*À faire:*
Recopiez le passage de la lettre qui débute par les mots contenant "Mon cher amour, dites" et s'achève sur "fois ainsi envoyé.", en y remplaçant "septembre" par "octobre".

*Extrait de page:*
============================================================
CECI n'est pas EXECUTE 10 août 1848

Année 1848 |

10 août 1848

Alfred de Falloux à Marie de Falloux

Paris, 10 août 1848

Mon cher amour, dites à maman combien je suis soulagé de la savoir rendue à bon port et au milieu de vous tous qui allez si bien la soigner et lui abréger le temps de mon absence que du reste, j'espère de plus en plus voir bientôt toucher à son terme. J'ai pris hier à part M. Marrast1 pour lui demander positivement combien de temps il croyait encore nous garder. Il m'a répondu qu'il me garantissait que notre session finirait avant la fin de septembre. Dés que la constitution sera présentée on supprimera les <illisible> et comités et on nous mettra au régime de deux séances par jour. Cela ne sera pas plus fatigant et avancera beaucoup la besogne. Avant midi le budget. Après midi la constitution. Marrast croit que nous réexaminerons ce régime au 20 août et que cela durera à peine un mois une fois ainsi envoyé.
============================================================
*Entrées fournies:*
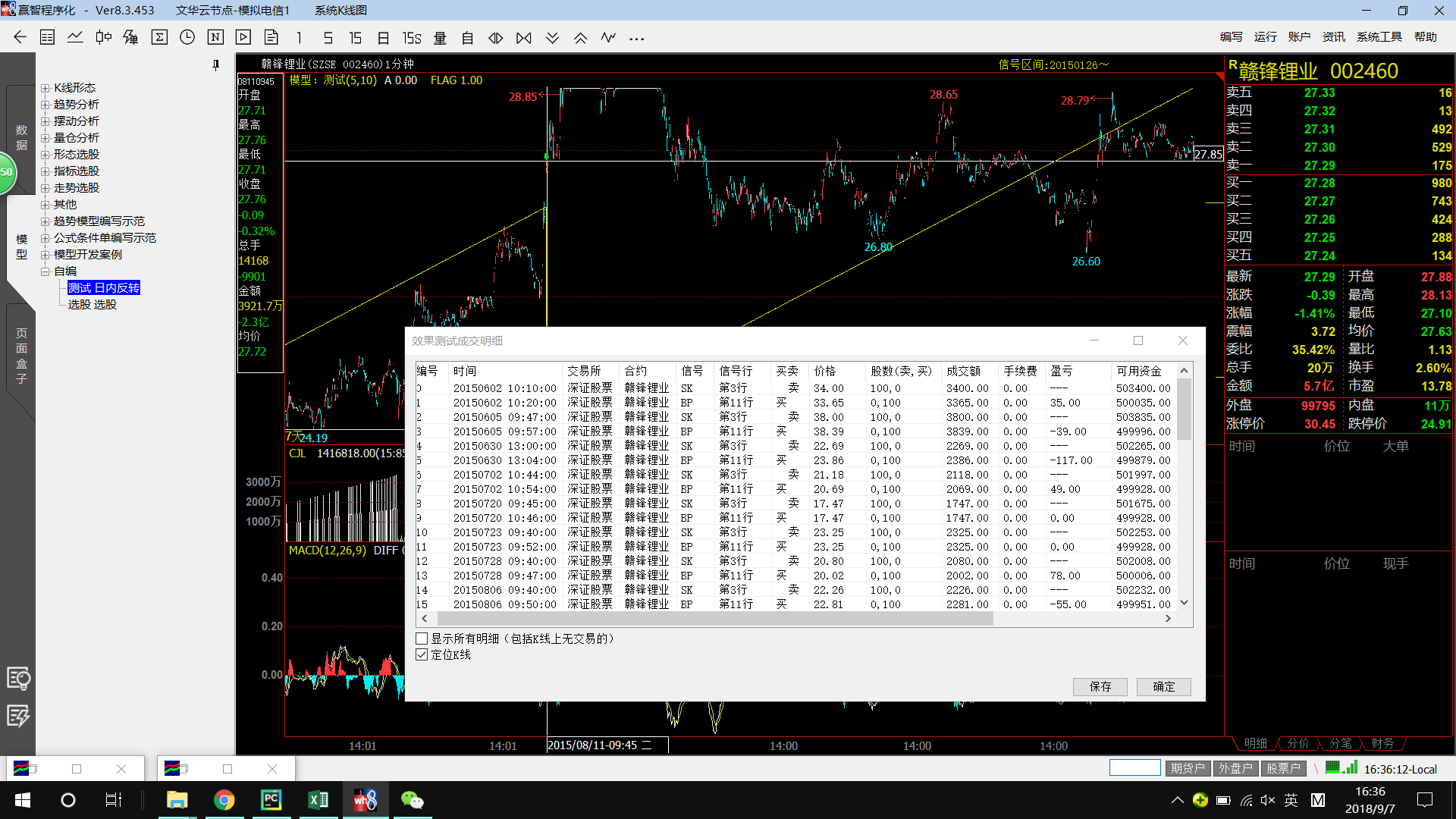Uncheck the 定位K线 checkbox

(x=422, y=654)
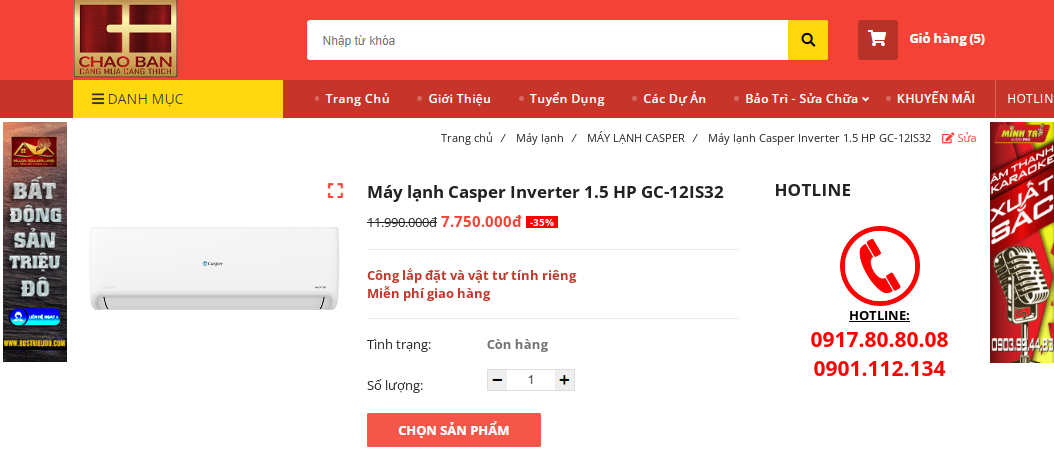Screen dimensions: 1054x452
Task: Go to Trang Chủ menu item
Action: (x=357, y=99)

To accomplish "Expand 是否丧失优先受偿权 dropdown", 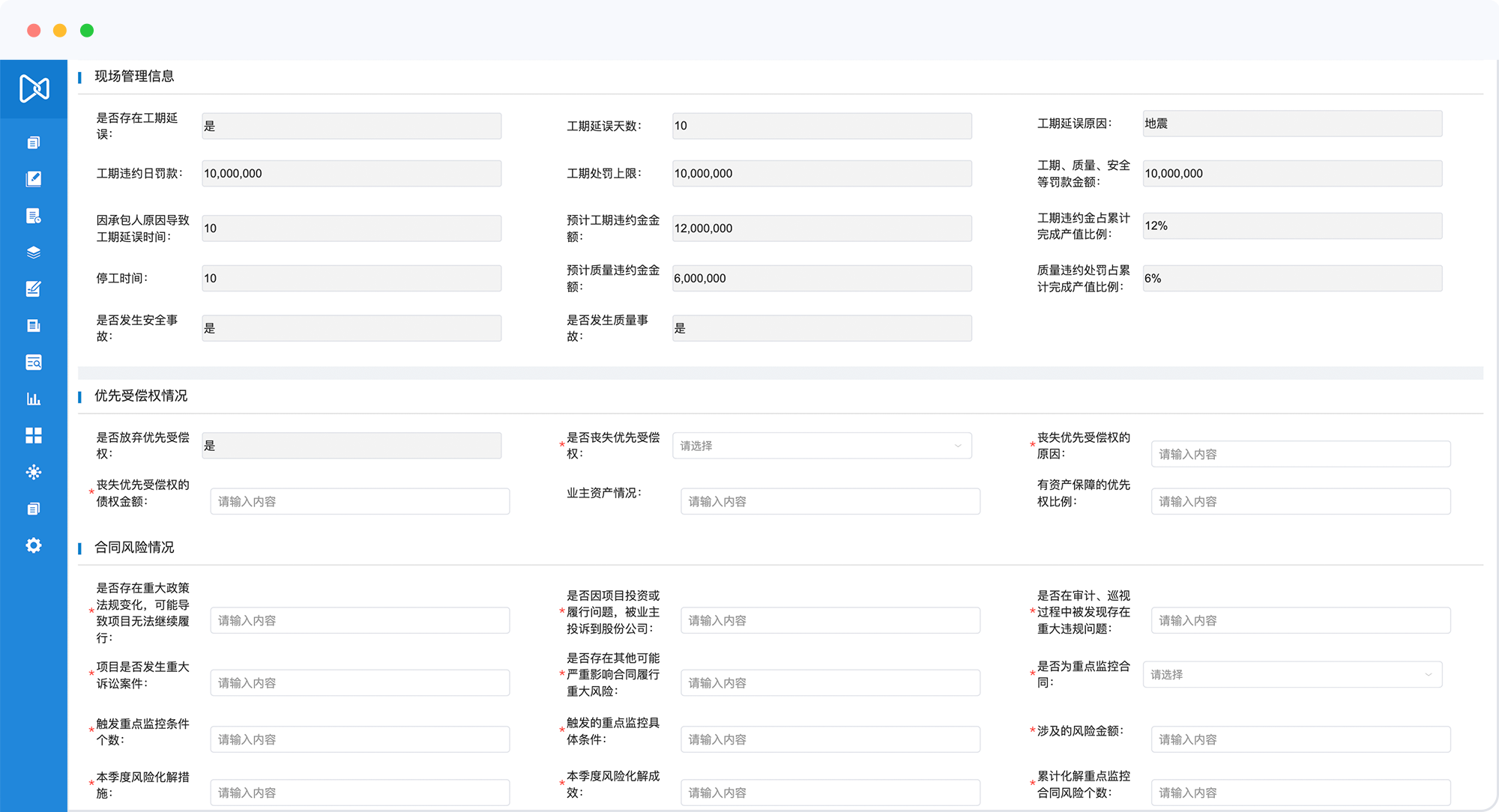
============================================================
*Tâche accomplie:*
Mon cher amour, dites à maman combien je suis soulagé de la savoir rendue à bon port et au milieu de vous tous qui allez si bien la soigner et lui abréger le temps de mon absence que du reste, j'espère de plus en plus voir bientôt toucher à son terme. J'ai pris hier à part M. Marrast1 pour lui demander positivement combien de temps il croyait encore nous garder. Il m'a répondu qu'il me garantissait que notre session finirait avant la fin de octobre. Dés que la constitution sera présentée on supprimera les <illisible> et comités et on nous mettra au régime de deux séances par jour. Cela ne sera pas plus fatigant et avancera beaucoup la besogne. Avant midi le budget. Après midi la constitution. Marrast croit que nous réexaminerons ce régime au 20 août et que cela durera à peine un mois une fois ainsi envoyé.